After completing forensics work in Kabul and reporting to the Provincial Primary Court of Kunduz Province and the Provincial Appeal Court of Kunduz Province, prosecutors sentenced Raihan's husband, Commander Seraj, to eight-year imprisonment.
Seraj does not have much to say about the murder. “I am innocent,” he maintains. Officials at the prosecutor’s office, however, said that they had investigated the case thoroughly and sent it to court. Officials at the Court of Appeals said that the verdict was based on witness testimonies, police investigation and forensic evidence.
"A woman who leaves the house..."
Raihan is not the only woman to be killed by her husband for allegedly staining the family honor. Every year, dozens of women in Kunduz province get killed simply for leaving their house. In Kunduz, security and civil society institutions frequently prevent brothers and fathers from killing their sisters and daughters by taking them to safe houses.
Nadera Giah, director of the Provincial Department of Women Affairs in Kunduz province, said that forcing women to stay inside their homes is a question of honor for many men. For this reason, women keep getting killed. If women do anything to assert their rights, they end up murdered.
Nadera Giah said the rate of honor killings is escalating due to nonsensical traditions and customs which are against Islam. Four women have been victims of honor killings just this year, she added.
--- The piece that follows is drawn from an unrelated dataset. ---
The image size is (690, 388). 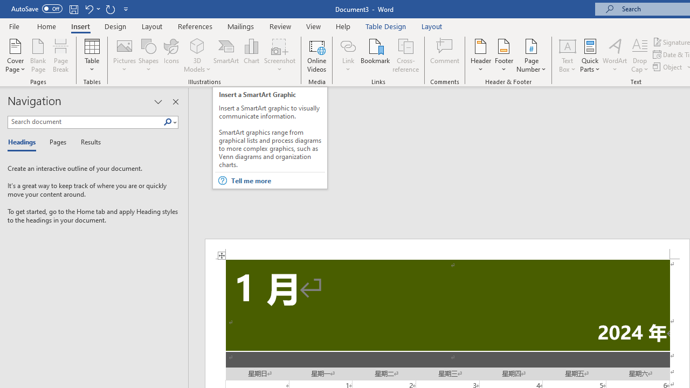 What do you see at coordinates (278, 180) in the screenshot?
I see `'Tell me more'` at bounding box center [278, 180].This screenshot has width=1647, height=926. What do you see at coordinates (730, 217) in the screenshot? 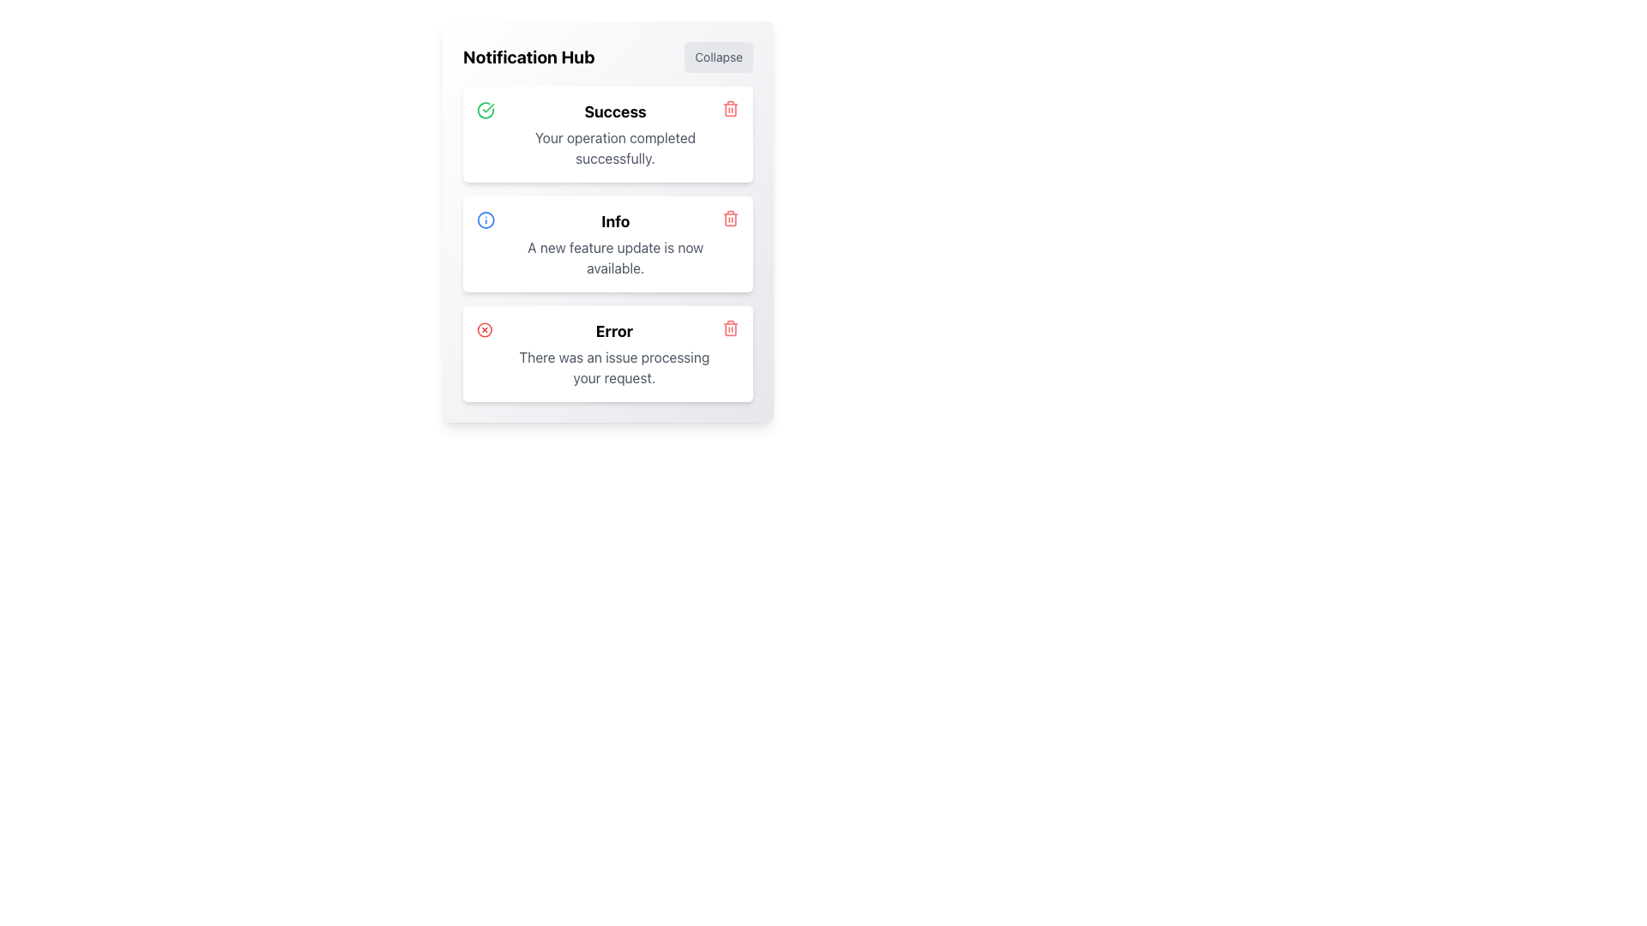
I see `the delete button located in the top-right corner of the notification card labeled 'Info'` at bounding box center [730, 217].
Officials at the police headquarters in Kunduz province said they prevented at least four more honor killings this year. “On several occasions, police were notified of potential honor killings," said Kunduz police spokesman Sayeed Sarwar Hussaini. "Police intervened and the alleged perpetrators were arrested.”
Hayatullah Amiri, Regional Director of Afghanistan Independent Human Rights Commission, said his organization registered 130 cases of violence against women in the first six months of the year.
Banu Badal Bibi, publications director of the Provincial Department of Women Affairs in Kunduz province, said there have been more than 40 cases of violence against women in Kunduz province.
The statistics given by the Provincial Department of Women Affairs in Kunduz province do not cover all cases of honor killings. Women rights activists and officials at the Afghanistan Independent Human Rights Commission believe many more cases go unreported.